Output only this range of the data below: the line that contains "Click the gaming controller quality icon" through the final line, both ends included, each retyped exactly.

■ **Extracted data**:
--------------------------------

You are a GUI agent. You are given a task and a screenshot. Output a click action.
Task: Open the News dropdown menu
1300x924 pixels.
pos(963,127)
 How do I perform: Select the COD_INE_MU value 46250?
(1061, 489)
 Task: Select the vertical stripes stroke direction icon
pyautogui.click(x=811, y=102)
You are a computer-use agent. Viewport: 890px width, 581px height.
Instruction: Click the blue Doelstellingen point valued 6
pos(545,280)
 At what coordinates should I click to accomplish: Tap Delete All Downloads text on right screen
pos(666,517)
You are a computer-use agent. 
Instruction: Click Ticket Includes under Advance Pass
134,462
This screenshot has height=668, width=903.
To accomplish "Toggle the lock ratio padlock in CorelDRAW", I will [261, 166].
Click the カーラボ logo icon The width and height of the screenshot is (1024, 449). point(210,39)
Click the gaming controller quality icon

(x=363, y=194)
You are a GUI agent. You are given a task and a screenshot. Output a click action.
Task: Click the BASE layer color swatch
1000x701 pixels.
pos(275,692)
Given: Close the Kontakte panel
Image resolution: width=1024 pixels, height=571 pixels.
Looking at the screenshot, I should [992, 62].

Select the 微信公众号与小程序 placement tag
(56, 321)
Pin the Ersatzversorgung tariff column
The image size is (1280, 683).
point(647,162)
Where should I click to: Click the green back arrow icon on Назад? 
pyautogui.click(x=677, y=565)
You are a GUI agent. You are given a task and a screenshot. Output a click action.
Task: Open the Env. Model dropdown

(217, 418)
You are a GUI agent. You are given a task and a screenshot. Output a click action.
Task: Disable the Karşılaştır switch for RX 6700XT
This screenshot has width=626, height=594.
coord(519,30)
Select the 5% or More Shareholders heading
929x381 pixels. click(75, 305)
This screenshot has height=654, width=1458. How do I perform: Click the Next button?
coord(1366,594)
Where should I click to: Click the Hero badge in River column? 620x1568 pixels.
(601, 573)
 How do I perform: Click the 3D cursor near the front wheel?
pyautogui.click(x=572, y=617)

--------------------------------

■ **Written answer**:
Click the gaming controller quality icon

(x=363, y=194)
You are a GUI agent. You are given a task and a screenshot. Output a click action.
Task: Click the BASE layer color swatch
1000x701 pixels.
pos(275,692)
Given: Close the Kontakte panel
Image resolution: width=1024 pixels, height=571 pixels.
Looking at the screenshot, I should [992, 62].

Select the 微信公众号与小程序 placement tag
(56, 321)
Pin the Ersatzversorgung tariff column
The image size is (1280, 683).
point(647,162)
Where should I click to: Click the green back arrow icon on Назад? 
pyautogui.click(x=677, y=565)
You are a GUI agent. You are given a task and a screenshot. Output a click action.
Task: Open the Env. Model dropdown

(217, 418)
You are a GUI agent. You are given a task and a screenshot. Output a click action.
Task: Disable the Karşılaştır switch for RX 6700XT
This screenshot has width=626, height=594.
coord(519,30)
Select the 5% or More Shareholders heading
929x381 pixels. click(75, 305)
This screenshot has height=654, width=1458. How do I perform: Click the Next button?
coord(1366,594)
Where should I click to: Click the Hero badge in River column? 620x1568 pixels.
(601, 573)
 How do I perform: Click the 3D cursor near the front wheel?
pyautogui.click(x=572, y=617)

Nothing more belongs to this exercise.